- **PROVIDED ENTRIES**:
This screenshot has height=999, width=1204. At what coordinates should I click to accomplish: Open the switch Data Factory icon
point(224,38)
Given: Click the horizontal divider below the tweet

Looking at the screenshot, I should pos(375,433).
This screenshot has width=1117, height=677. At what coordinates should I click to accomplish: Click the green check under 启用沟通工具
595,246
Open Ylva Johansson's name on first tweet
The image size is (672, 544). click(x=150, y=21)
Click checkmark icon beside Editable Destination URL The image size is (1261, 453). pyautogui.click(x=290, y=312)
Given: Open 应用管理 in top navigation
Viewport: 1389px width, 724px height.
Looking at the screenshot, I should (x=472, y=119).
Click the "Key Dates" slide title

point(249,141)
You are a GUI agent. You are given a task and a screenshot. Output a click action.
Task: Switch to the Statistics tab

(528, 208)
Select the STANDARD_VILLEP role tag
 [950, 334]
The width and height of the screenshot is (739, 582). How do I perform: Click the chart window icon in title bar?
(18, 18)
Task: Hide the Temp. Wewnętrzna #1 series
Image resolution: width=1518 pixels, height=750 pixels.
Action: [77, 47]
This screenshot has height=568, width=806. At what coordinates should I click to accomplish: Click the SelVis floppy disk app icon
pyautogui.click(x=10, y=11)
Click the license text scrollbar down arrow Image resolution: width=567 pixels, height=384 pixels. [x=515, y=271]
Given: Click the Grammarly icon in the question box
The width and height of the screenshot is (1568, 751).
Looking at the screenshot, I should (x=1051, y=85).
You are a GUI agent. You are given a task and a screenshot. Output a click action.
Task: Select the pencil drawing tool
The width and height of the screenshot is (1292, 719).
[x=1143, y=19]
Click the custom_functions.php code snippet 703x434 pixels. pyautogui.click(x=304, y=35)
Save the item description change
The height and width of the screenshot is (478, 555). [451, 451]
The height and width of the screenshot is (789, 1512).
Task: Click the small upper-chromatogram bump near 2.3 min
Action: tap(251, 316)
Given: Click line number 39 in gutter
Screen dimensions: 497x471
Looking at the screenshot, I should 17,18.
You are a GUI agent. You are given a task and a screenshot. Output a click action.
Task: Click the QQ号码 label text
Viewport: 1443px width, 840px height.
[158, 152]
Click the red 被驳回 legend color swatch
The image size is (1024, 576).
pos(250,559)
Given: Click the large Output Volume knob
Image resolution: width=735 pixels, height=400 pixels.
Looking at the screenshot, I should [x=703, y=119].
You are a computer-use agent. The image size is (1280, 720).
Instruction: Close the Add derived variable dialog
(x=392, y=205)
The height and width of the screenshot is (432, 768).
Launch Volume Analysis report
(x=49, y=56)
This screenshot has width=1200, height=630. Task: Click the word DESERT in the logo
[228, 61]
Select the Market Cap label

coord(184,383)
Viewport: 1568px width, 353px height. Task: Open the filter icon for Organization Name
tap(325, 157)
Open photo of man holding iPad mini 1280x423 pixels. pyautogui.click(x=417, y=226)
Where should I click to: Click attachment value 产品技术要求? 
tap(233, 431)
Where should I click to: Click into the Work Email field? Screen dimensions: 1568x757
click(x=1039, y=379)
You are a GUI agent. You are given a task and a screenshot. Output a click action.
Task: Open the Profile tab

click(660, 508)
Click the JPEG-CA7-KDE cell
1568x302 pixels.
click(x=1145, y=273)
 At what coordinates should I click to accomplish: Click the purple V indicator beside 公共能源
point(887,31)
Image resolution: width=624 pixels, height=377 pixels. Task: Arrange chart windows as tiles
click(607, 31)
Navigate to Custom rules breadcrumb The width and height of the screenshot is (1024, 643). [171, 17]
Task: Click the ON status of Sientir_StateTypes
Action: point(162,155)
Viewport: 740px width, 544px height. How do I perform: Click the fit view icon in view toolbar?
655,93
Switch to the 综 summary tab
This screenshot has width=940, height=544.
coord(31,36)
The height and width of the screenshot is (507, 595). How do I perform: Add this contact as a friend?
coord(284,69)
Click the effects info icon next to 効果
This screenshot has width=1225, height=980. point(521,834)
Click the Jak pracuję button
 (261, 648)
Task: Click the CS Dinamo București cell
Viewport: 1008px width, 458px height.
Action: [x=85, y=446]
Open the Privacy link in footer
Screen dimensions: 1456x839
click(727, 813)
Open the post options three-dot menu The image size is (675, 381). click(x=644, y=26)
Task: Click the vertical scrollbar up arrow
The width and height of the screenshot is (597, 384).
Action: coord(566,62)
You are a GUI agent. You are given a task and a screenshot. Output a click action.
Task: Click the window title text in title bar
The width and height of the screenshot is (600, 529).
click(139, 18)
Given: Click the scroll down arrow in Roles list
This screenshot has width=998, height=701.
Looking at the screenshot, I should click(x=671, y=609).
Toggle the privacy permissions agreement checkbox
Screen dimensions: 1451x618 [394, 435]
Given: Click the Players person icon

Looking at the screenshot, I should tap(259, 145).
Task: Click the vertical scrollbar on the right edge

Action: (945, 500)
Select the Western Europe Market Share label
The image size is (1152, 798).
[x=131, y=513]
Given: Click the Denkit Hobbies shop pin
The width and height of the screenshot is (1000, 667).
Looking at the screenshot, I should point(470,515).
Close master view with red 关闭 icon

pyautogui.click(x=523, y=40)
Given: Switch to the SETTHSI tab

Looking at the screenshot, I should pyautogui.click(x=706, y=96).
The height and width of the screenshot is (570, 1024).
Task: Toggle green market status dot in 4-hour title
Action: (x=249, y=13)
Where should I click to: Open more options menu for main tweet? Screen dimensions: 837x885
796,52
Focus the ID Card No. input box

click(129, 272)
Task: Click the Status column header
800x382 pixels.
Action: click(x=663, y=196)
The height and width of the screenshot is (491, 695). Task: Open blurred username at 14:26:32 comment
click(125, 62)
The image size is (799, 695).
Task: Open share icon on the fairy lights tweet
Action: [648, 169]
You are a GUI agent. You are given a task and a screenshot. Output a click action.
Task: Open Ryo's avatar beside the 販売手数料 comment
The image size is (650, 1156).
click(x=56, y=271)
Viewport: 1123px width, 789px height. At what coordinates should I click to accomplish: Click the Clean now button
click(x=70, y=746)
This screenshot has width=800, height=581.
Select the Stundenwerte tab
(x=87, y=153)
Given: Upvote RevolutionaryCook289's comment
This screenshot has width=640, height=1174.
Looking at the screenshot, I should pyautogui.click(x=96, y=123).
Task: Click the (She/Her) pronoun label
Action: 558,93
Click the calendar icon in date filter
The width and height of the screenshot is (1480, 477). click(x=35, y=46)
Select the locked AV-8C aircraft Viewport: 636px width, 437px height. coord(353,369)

- **PROBLEM**:
Each line from the one holding "Task: Click the vertical scrollbar on" down to the end of the records above is to be repeated exactly; no other line belongs in the reply.

- **RESULT BELOW**:
Task: Click the vertical scrollbar on the right edge

Action: (945, 500)
Select the Western Europe Market Share label
The image size is (1152, 798).
[x=131, y=513]
Given: Click the Denkit Hobbies shop pin
The width and height of the screenshot is (1000, 667).
Looking at the screenshot, I should point(470,515).
Close master view with red 关闭 icon

pyautogui.click(x=523, y=40)
Given: Switch to the SETTHSI tab

Looking at the screenshot, I should pyautogui.click(x=706, y=96).
The height and width of the screenshot is (570, 1024).
Task: Toggle green market status dot in 4-hour title
Action: (x=249, y=13)
Where should I click to: Open more options menu for main tweet? Screen dimensions: 837x885
796,52
Focus the ID Card No. input box

click(129, 272)
Task: Click the Status column header
800x382 pixels.
Action: click(x=663, y=196)
The height and width of the screenshot is (491, 695). Task: Open blurred username at 14:26:32 comment
click(125, 62)
The image size is (799, 695).
Task: Open share icon on the fairy lights tweet
Action: [648, 169]
You are a GUI agent. You are given a task and a screenshot. Output a click action.
Task: Open Ryo's avatar beside the 販売手数料 comment
The image size is (650, 1156).
click(x=56, y=271)
Viewport: 1123px width, 789px height. At what coordinates should I click to accomplish: Click the Clean now button
click(x=70, y=746)
This screenshot has width=800, height=581.
Select the Stundenwerte tab
(x=87, y=153)
Given: Upvote RevolutionaryCook289's comment
This screenshot has width=640, height=1174.
Looking at the screenshot, I should pyautogui.click(x=96, y=123).
Task: Click the (She/Her) pronoun label
Action: 558,93
Click the calendar icon in date filter
The width and height of the screenshot is (1480, 477). click(x=35, y=46)
Select the locked AV-8C aircraft Viewport: 636px width, 437px height. coord(353,369)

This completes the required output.